Le parfum des îles Borromées

Ceux qui restaient allèrent se promener. À part quelques connaissances assez indifférentes, il n’y avait plus autour de Dompierre que les Chandoyseau et Solweg. Le révérend Lovely et sa femme étaient partis à la suite de l’affreuse scène du bord du lac, et Lee était là-haut tout seul.

On ne craignait plus le soleil; le lent tonneau d’arrosage avait interrompu sa promenade des beaux jours de torpeur, et les pluies fréquentes lavaient les allées.

Gabriel sentait approcher la minute du chagrin qui déborde, éclate et se répand comme un fleuve qui a crevé ses digues. C’était une sourde rumeur grossissante qui semblait lui monter de la poitrine à la gorge, et qui se portait aussi sur la vue qu’elle brouillait peu à peu. Car le fait lui-même n’est presque rien en comparaison de son retentissement : l’adieu, l’omnibus et la dernière ligne du profil qui disparaît au tournant de la route, c’est à présent que cela pénètre et opère son ravage !
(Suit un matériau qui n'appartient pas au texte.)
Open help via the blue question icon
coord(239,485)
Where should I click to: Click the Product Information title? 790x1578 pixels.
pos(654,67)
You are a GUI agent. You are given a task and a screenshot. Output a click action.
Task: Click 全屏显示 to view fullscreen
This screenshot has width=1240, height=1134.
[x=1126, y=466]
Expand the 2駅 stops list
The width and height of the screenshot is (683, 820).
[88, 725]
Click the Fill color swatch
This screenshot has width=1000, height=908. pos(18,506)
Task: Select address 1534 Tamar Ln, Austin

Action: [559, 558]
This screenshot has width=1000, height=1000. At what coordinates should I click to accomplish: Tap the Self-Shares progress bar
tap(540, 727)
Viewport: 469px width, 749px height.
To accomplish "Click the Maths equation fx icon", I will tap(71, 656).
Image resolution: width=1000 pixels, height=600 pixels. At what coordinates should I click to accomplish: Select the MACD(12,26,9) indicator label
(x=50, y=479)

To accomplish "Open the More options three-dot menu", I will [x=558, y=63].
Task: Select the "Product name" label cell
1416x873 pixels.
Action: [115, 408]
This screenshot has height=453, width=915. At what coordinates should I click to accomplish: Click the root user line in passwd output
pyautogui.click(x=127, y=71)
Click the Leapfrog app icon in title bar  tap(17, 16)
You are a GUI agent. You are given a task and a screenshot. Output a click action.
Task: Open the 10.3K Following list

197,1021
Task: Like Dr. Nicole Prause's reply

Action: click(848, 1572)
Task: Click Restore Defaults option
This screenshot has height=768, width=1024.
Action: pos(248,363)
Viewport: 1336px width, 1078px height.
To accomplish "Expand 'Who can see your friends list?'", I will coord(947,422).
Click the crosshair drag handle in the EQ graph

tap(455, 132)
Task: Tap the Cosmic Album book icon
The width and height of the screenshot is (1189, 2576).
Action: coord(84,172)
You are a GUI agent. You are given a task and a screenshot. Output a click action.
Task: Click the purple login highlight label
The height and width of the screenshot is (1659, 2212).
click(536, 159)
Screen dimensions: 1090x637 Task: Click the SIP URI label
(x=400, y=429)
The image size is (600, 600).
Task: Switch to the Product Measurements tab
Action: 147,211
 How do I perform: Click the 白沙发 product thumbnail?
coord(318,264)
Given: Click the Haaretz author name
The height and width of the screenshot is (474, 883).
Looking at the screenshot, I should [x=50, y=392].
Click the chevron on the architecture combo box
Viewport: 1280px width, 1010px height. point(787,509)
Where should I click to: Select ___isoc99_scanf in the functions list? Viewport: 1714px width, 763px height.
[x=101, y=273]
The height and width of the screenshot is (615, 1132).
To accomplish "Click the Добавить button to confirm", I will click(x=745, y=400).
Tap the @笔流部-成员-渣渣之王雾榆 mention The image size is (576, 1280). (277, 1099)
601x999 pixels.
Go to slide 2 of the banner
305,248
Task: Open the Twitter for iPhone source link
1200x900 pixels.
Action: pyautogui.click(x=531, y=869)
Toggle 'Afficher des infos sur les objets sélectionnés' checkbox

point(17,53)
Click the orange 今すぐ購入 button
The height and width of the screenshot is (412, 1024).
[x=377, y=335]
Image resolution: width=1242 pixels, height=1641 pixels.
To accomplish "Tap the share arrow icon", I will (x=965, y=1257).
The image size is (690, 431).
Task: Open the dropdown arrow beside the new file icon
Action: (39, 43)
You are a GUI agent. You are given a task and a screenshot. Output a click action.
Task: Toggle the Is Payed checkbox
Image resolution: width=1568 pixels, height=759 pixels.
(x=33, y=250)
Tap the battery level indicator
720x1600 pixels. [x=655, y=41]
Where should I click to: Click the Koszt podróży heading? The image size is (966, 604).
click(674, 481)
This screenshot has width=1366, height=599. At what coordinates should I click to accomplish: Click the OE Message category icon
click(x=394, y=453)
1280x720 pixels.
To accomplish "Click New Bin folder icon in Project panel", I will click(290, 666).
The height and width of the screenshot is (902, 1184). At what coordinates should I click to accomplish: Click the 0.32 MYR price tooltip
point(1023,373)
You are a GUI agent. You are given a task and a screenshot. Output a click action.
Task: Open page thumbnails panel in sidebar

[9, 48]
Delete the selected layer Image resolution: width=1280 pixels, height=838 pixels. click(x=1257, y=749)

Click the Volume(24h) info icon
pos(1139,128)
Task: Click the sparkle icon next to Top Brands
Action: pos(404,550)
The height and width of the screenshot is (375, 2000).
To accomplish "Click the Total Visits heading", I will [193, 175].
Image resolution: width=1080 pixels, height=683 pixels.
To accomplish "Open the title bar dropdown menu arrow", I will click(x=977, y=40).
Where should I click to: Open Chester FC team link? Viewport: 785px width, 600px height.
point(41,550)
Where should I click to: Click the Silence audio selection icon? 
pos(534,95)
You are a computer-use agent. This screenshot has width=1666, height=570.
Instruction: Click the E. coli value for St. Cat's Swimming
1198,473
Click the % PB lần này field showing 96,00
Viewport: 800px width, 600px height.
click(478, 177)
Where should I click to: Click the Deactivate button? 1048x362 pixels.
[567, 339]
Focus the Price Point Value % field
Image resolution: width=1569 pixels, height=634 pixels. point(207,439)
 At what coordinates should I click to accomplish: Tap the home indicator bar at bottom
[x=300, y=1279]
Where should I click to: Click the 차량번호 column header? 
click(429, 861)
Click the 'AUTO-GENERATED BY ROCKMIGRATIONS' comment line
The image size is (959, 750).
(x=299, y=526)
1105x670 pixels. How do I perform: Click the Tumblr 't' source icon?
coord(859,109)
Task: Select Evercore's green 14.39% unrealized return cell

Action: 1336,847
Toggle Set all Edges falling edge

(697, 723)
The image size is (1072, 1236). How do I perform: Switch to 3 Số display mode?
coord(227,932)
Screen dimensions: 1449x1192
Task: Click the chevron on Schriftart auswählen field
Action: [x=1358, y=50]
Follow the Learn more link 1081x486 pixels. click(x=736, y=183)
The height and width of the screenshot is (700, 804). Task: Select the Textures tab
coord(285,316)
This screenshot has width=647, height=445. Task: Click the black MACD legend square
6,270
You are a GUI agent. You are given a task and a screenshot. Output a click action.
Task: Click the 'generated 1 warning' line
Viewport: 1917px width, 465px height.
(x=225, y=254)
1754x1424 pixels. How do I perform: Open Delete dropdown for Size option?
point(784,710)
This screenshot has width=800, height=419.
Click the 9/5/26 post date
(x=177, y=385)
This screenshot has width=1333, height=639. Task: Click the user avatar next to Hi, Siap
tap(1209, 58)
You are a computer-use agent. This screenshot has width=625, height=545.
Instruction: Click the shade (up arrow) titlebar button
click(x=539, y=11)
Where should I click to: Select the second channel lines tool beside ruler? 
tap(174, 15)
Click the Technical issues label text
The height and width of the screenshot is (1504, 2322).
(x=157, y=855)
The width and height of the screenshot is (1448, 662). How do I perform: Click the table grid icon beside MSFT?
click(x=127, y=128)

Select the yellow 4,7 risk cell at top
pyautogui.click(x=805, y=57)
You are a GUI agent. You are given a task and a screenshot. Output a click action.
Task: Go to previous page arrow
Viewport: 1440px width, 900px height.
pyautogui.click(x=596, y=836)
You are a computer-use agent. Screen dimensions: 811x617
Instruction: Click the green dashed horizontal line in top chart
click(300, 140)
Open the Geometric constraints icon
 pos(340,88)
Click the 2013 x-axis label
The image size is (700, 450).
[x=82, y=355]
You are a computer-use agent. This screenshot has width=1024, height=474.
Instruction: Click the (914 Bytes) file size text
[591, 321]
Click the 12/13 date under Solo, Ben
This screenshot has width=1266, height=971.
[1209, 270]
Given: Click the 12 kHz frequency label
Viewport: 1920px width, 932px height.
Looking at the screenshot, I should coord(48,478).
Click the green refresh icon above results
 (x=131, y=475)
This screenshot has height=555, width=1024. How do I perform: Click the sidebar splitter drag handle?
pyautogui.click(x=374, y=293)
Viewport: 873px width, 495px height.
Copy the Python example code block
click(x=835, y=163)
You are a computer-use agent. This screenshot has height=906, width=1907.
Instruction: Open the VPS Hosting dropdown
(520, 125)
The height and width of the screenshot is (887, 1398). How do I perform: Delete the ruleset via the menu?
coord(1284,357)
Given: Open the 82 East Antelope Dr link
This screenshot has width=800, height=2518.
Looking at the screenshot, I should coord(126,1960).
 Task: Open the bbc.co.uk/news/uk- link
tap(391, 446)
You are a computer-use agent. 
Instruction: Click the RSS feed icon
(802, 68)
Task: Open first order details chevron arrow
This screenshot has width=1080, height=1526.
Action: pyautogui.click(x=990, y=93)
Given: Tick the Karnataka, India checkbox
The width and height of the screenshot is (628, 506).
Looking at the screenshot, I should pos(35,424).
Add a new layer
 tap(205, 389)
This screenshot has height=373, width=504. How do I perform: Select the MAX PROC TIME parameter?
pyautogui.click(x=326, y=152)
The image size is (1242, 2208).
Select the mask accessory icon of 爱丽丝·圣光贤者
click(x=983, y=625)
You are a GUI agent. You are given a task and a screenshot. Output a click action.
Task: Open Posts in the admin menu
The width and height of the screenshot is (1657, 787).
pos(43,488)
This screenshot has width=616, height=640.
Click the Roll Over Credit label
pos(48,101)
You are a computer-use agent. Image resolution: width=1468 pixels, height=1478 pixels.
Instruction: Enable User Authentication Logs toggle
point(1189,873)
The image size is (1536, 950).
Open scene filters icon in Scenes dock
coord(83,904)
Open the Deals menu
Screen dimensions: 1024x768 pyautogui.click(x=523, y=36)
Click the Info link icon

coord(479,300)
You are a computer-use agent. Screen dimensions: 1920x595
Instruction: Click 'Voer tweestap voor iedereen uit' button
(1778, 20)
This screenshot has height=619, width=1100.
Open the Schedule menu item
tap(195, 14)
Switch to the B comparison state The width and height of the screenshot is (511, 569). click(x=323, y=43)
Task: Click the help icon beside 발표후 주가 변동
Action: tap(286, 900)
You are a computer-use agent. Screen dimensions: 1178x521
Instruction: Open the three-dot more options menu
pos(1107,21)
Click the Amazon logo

Il était tenté de fuir. Il avait eu plusieurs bonds en avant; il avait préparé le mot de congé : « Vous permettez ?… » ou : « Pardon !… » Mais sa nature de voluptueux se rebellait inconsciemment contre le vide épouvantant qu’il allait éprouver dans la solitude. Et il restait par lâcheté dans la compagnie d’un homme nul et de ces femmes dont il sentait que l’une au moins était pleine de tendresse pour lui.

Parler de n’importe quoi; s’impatienter même de la vanité de l’heure qu’il allait passer là, c’était toujours reculer le moment de la redoutable explosion. Et il restait.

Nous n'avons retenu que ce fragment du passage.